Your assignment — From the line containing "Image resolution: width=1044" down to the last line of the entries, print each line exactly and leave the pictures out.

Given data —
* * * *

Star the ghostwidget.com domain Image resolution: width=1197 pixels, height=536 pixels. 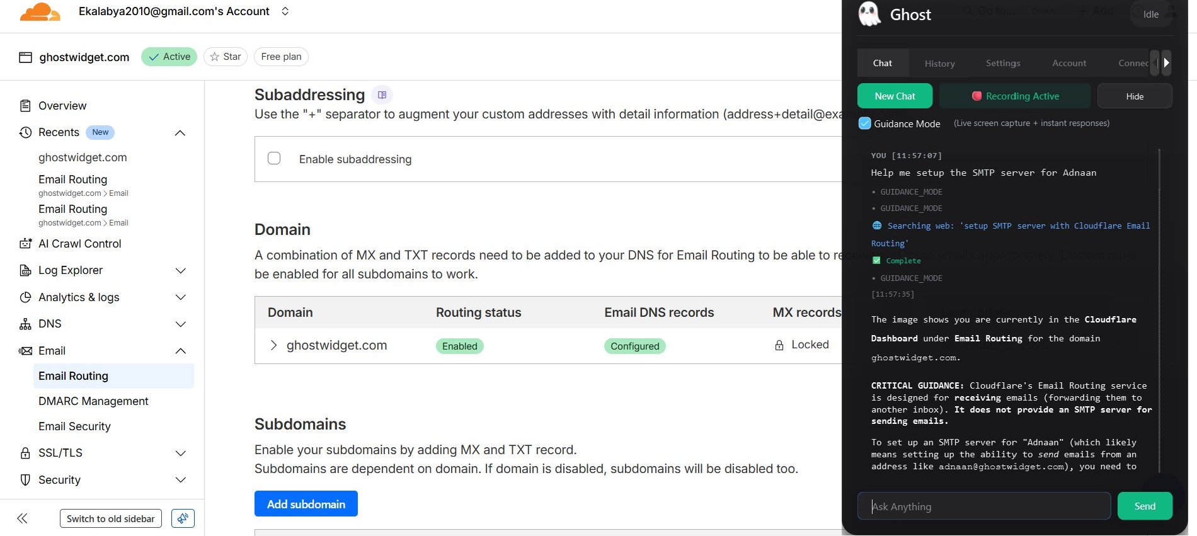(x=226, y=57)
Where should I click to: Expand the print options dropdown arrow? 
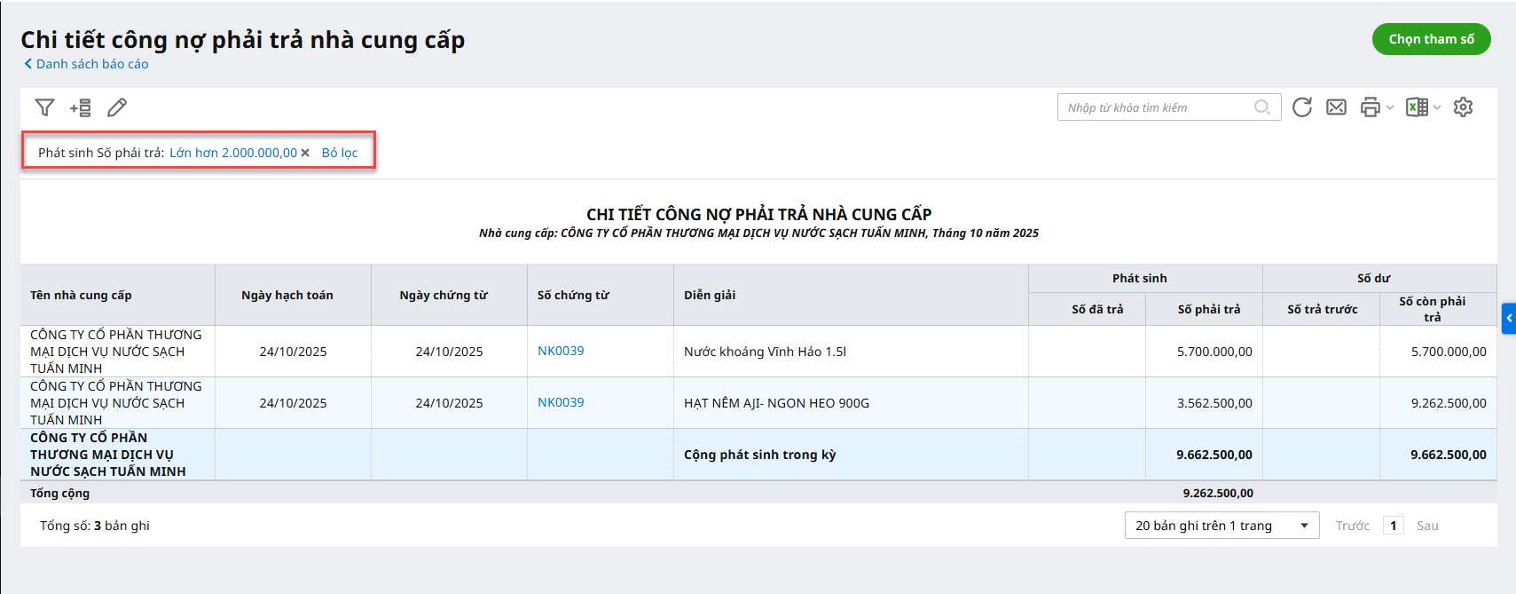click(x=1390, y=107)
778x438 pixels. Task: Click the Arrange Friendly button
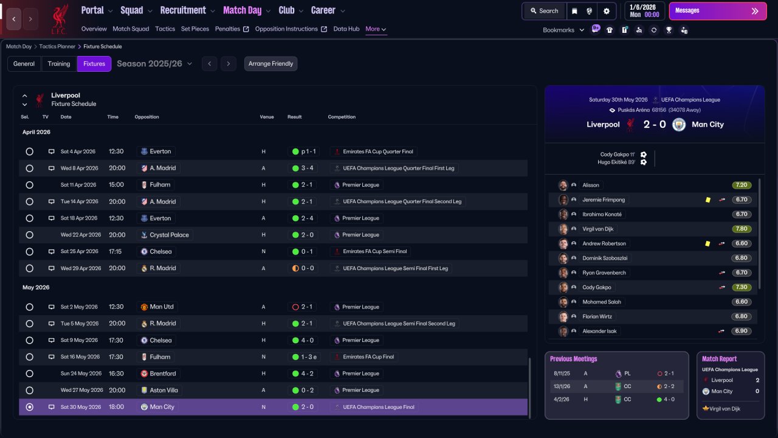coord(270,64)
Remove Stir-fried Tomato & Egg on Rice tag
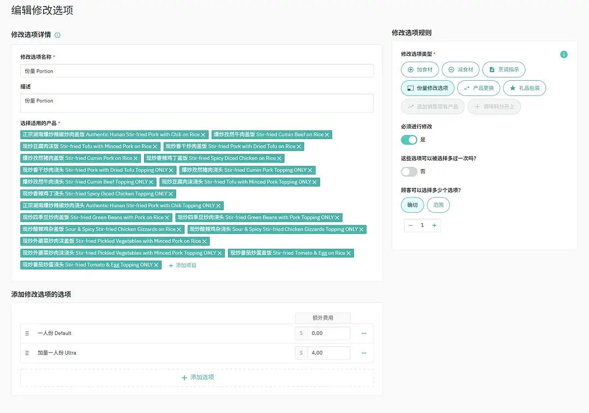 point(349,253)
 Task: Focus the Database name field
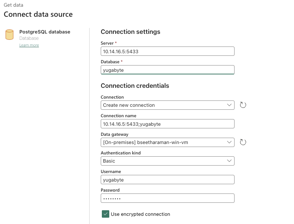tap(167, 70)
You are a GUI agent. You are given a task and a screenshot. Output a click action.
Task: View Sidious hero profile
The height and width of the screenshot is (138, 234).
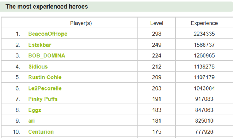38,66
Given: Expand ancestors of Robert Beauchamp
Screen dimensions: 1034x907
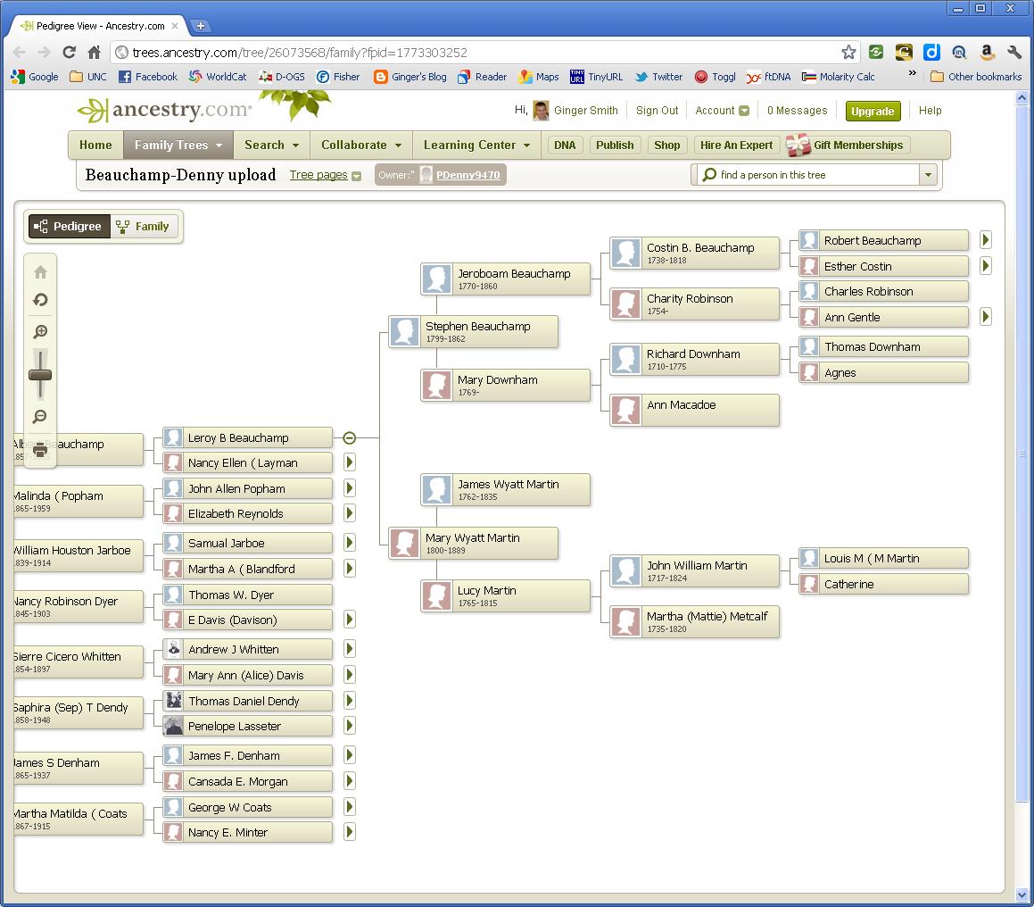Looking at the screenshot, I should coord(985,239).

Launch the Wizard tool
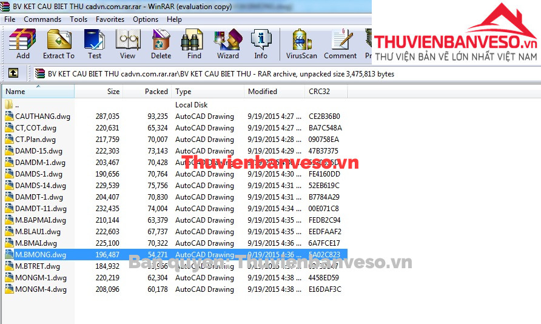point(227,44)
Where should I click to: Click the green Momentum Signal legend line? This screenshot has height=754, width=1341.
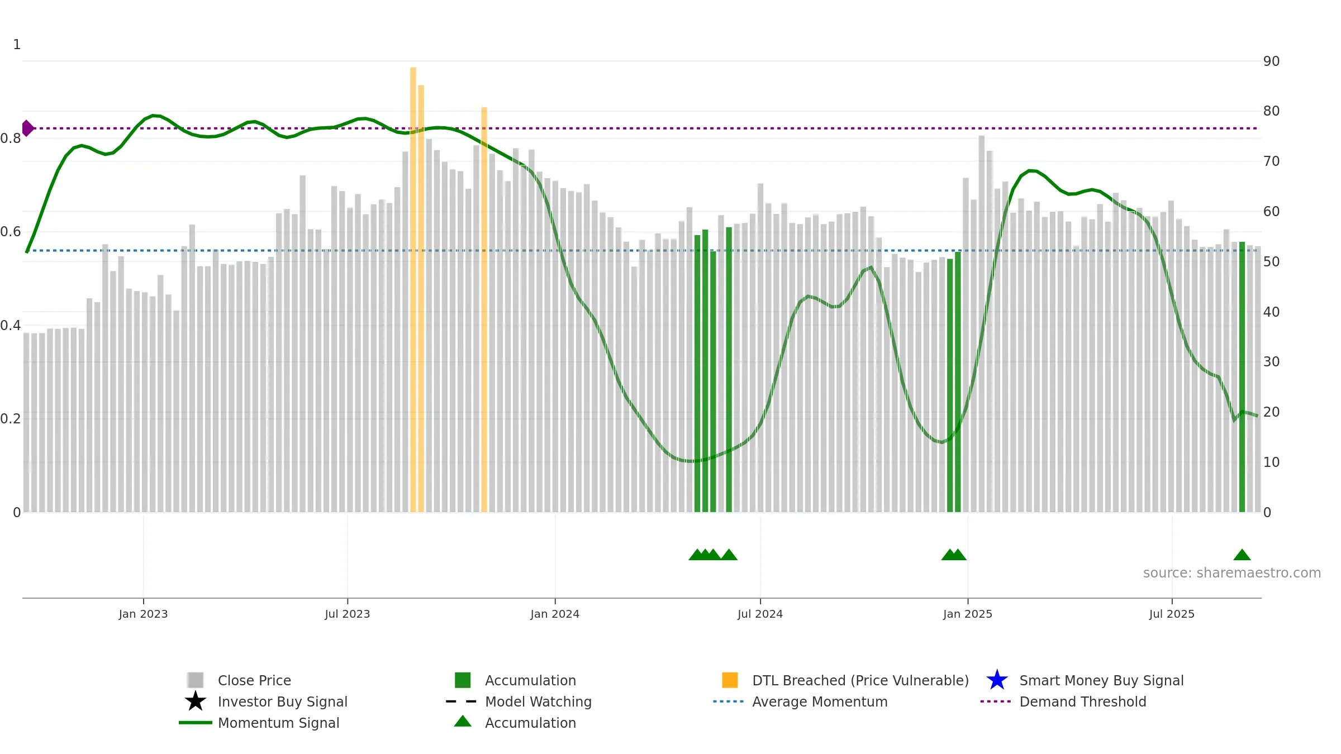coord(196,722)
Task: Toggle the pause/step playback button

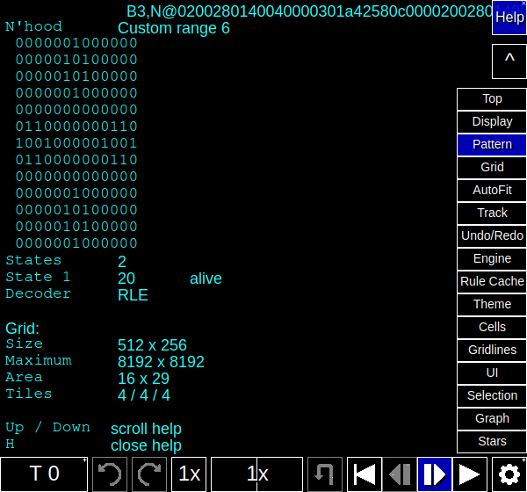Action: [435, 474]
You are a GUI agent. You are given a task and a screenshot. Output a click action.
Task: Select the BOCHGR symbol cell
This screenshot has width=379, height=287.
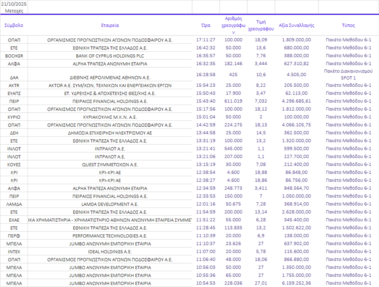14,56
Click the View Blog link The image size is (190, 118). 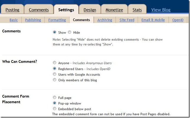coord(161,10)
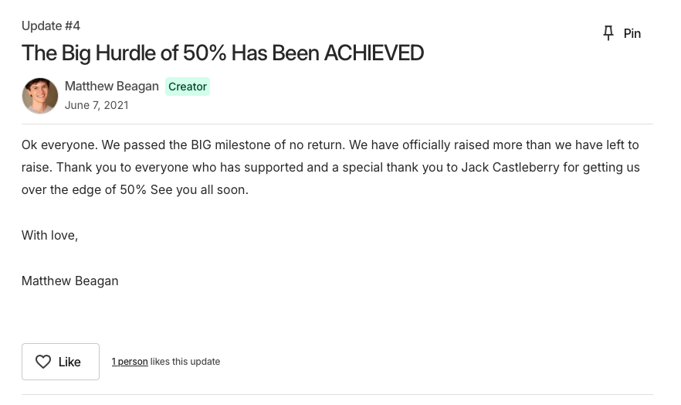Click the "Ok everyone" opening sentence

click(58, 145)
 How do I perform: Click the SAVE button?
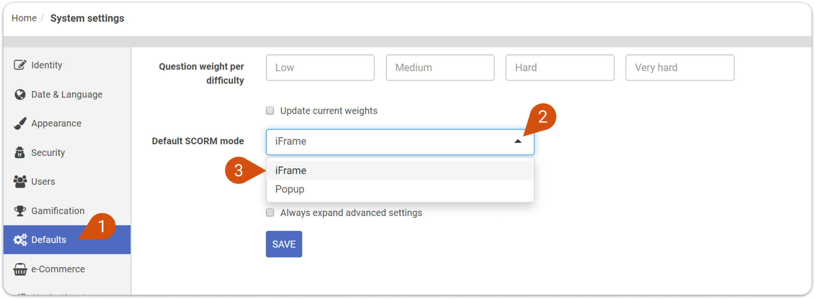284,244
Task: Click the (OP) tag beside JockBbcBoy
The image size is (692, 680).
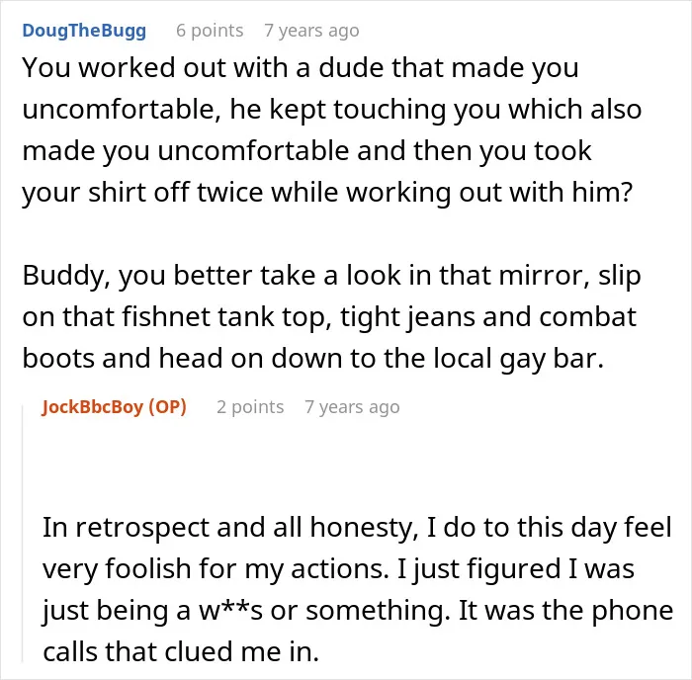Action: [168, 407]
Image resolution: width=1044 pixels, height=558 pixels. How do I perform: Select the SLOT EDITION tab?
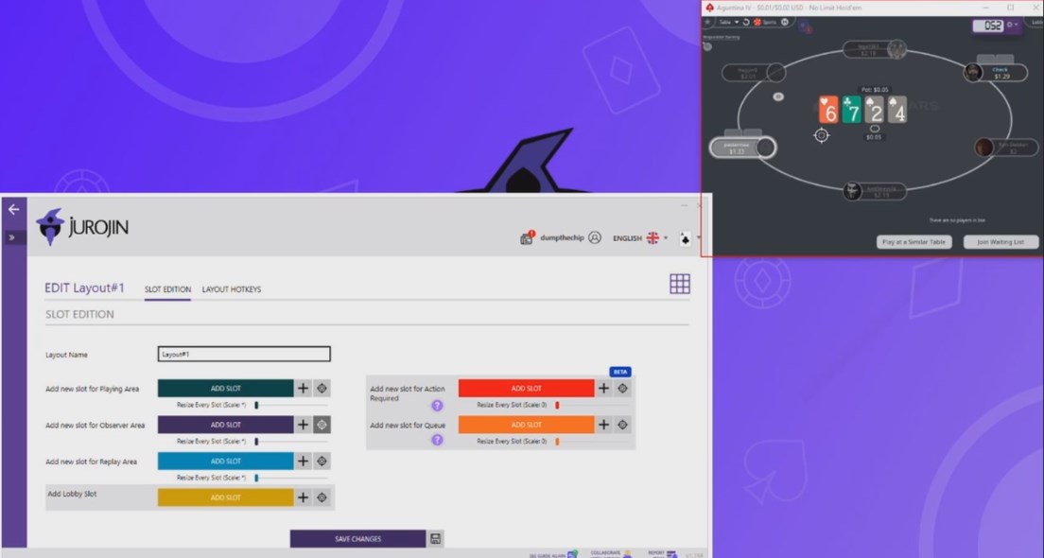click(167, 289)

* * * *

Answer section —
Image resolution: width=1044 pixels, height=558 pixels. How do I perform: Select the SLOT EDITION tab?
click(167, 289)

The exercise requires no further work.